Любой большой художник теперь знает, что подлинная Русь находится в мистическом Замкадье - ярославских уездах, уральских совхозах, на карельских сопках, а, самая настоящая, воистину "кондовая" - в Казахстане, что и подтверждает триумф "Дикого Поля". Если в 1990-е авторы только начинали раскручивать эту благодатную тему как Луцик и Саморядов в "Окраине", то в последние годы хождение в народ приобрело широкий размах. Так или иначе эту тему развивают "Груз 200", "Русалка", "Свободное плавание", "Коктебель", "Остров", "Дикое поле", "Эйфория", "Однажды в провинции", "Бумажный солдат". Можно до кучи вспомнить и захолустье, правда, уже надрусское, вневременное у Андрея Звягинцева в "Возвращении" и "Изгнании".

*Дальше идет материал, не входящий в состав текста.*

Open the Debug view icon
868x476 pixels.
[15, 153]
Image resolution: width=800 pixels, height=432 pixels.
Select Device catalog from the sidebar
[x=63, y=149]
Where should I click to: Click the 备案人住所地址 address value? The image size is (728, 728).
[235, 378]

"Нам не нужна эта карикатурно-фальшивая брехня. – Вот общая претензия ведущих кинокритиков к "Юрьеву дню" - Фильмы о Руси, в них столько неправды, фантазийный сюжет с невозможным концом". Ну, да. Так все и есть. В картине столько неправды, что любой гражданин РФ, совсем не кинокритик, может продолжать без конца развенчивать поклеп Серебрянникова на русскую провинцию. "Не бывает", "не было", "не так", "не точно", "никогда", "не там", "не верю", "мимо". Неправда...

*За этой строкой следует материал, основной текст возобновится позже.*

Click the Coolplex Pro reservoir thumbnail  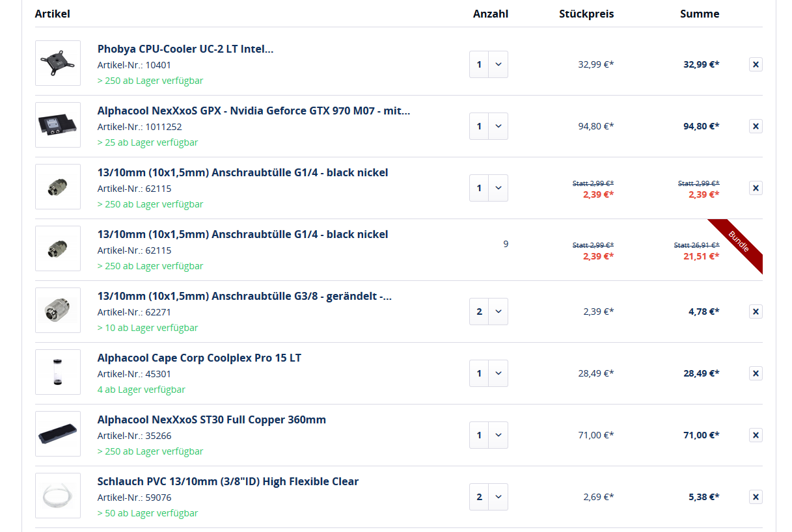58,372
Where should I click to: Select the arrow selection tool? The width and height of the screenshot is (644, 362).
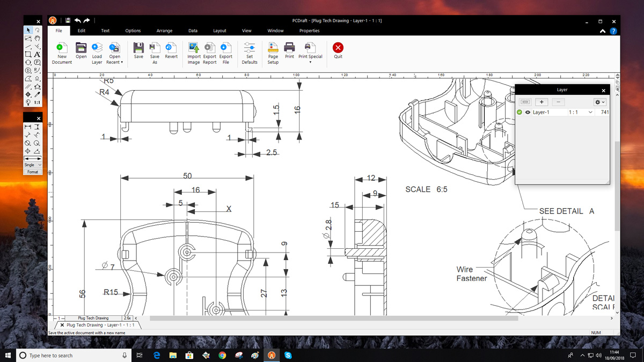(x=28, y=30)
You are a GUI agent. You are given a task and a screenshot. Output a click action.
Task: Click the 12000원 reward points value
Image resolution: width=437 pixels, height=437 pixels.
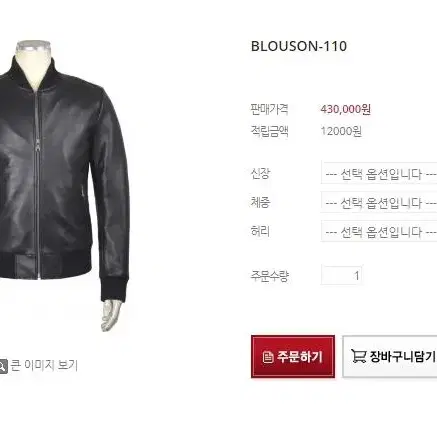point(341,131)
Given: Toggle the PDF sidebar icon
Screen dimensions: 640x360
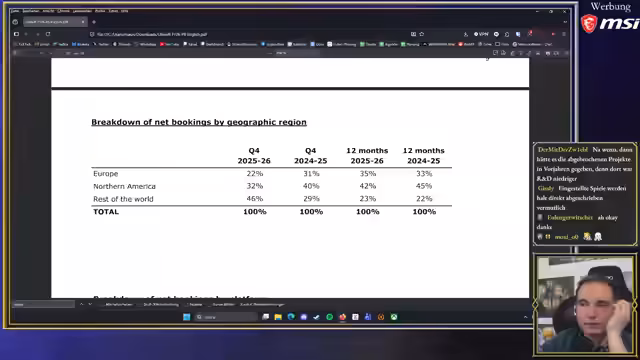Looking at the screenshot, I should pos(16,53).
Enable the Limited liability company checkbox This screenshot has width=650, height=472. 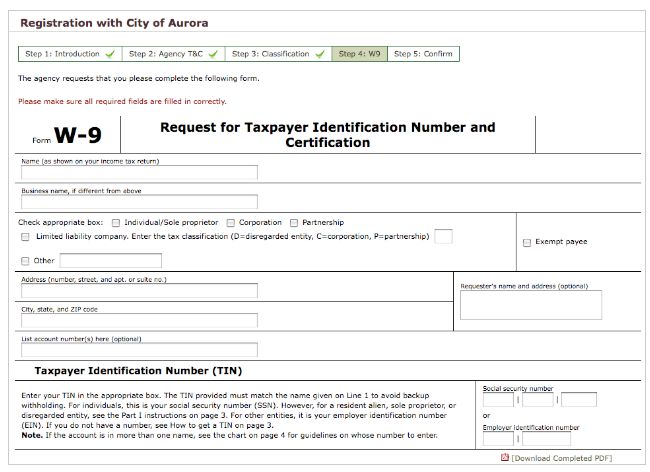pyautogui.click(x=25, y=237)
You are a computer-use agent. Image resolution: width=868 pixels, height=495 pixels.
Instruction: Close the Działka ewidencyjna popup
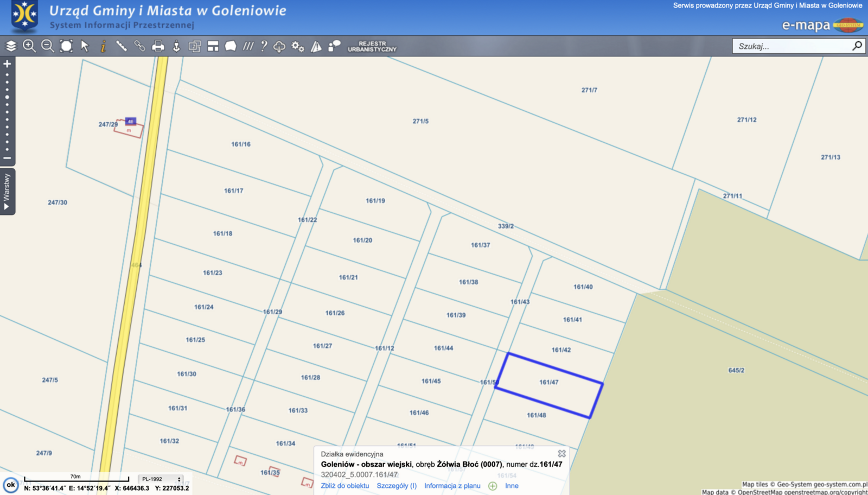tap(561, 454)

И все же, несмотря на это "Юрьев день" – это самая Святая Правда, какая только случается на свете.
Миф о русской провинции жил, живет и будет жить, в первую очередь, в Москве, и Петербурге. Кирилл Серебрянников говорил, что в этом фильме он хотел изжить свои страхи, что он прекрасно и проделал. "Юрьев день" – это воплощенная явь кошмарного сна длиной в два столетия. "Разве Россия не белый рай и не веселые наши дни?".
И в этом смысле, в смысле мифологемы "Кондовая Русь, Русская Деревня, Дикое Поле", воплощенная в "Юрьевом дне" - неизбывна. Она отражается в тысячах закатных отблесков: в литературе, музыке, архитектуре, политических партиях, группировках, древлеправославных толках, ересях, неоязыческих движениях, мечтах, псевдоисторических конструктах и войнах с соседями.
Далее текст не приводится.